1. поскольку асусы хронически страдают недоношенными прошивками, то есть смысл поставить dd-wrt или Томато-прошивку. Первая приводила в чувства 90% всех роутеров на моем веку. Дома тренднет 652 на дд-врт работает на ура, даже сосед 3-мя этажами выше умудряется коннектится ко мне для игры по сети через вафлю. На стандартной прошивке связь терялась даже в сортире с ноутом. Томато - многие ставили - довольны остались. я не ставил сам.
2. если все таки надеяться на асусовскую прошивку, то последним способом может быть установка в параметрах ван скорость вручную.
3. сдать его на хрен по гарантии (при условии что он всегда и на всех провайдерах так режет скорость а не только у тебя) и купить старый добрый д-линк 320 или 615

на моем опыте не встречал еще ни одного человека кто был бы доволен стандартными асусовскими прошивками на одноименных роутерах. у самого  с тренднет 652брп версии 1.х на дд-врт в паре со свистком асус усб н13 (альтернативные дрова) скорость по вафле максимальная 6,4 (16 метров от роутера, квартира). на стандартной прошивке роутера и асусовских дровах максимум 2,7.

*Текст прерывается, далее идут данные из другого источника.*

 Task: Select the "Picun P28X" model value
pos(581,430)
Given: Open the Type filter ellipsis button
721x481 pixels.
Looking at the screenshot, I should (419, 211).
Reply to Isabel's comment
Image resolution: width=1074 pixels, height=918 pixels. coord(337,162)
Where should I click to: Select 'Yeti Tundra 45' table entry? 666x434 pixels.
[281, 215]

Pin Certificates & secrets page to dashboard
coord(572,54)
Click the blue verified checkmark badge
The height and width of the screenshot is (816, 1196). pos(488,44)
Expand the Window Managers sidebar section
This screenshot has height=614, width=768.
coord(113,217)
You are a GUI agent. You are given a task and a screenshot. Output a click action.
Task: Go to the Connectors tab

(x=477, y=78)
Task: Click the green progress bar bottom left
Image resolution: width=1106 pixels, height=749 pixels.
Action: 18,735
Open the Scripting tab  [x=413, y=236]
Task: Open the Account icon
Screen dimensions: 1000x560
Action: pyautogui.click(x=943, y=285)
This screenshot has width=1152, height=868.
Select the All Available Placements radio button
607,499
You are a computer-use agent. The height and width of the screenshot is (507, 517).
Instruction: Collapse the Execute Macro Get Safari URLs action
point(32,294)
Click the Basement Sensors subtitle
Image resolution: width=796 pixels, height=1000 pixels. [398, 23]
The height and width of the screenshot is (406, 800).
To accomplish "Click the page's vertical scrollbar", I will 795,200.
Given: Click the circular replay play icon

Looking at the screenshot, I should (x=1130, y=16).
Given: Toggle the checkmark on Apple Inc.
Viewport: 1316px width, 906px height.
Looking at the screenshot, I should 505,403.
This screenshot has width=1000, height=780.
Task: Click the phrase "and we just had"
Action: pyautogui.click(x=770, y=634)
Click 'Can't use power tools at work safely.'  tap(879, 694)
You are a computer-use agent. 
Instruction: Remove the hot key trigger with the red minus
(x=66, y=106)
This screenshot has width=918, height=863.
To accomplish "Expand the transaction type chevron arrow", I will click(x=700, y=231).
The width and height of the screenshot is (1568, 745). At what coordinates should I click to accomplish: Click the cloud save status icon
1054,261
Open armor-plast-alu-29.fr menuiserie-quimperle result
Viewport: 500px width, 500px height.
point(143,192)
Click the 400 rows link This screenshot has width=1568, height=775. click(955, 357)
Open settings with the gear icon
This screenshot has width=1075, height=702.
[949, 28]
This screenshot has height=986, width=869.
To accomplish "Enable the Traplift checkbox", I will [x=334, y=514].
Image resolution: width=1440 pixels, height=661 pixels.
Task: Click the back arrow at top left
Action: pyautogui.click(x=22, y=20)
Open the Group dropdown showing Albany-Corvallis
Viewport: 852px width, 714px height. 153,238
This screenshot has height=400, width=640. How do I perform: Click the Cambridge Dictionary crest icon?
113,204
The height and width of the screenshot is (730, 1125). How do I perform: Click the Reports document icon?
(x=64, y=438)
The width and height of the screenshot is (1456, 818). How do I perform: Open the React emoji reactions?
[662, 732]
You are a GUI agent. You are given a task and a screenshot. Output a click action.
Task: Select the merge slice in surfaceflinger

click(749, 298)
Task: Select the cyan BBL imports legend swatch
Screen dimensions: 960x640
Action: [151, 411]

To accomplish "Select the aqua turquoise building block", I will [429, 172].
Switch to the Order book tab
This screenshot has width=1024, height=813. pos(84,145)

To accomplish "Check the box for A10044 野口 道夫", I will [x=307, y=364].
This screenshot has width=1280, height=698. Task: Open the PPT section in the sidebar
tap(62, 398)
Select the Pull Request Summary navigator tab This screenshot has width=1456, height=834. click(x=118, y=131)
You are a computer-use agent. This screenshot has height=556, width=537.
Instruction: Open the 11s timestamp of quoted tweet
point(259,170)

_Добавлено через 1 минуту 22 секунды_
кстати, может сама витая пара перебита или плохо обжата... проверь тестером кабель на входе-выходе

----------


## dizel225

свой кабель от щитка до компа без нареканий, провайдер лечит, что это вирус гонит он собака. Альтернативные прошивки пробовал не катит вот и угадай в чем прикол, а за советы спасибо.

----------


## shibaldan

подключи к роутеру 2 компа. и попробуй передать с одного компа на другой файл весом в 1гб. посмотри какова будет скорость этой передачи. если скорость будет около 6-10 (для вайфай N), то с роутером все впорядке. если будет висеть на отметке 1, то это определенно роутер, поскольку даже в режиме G скорость меньше 2,7 быть не должна. Протокол шифрования используй WPA-2 AES

----------


## dizel225

попробую как сделаю напишу что получилось

----------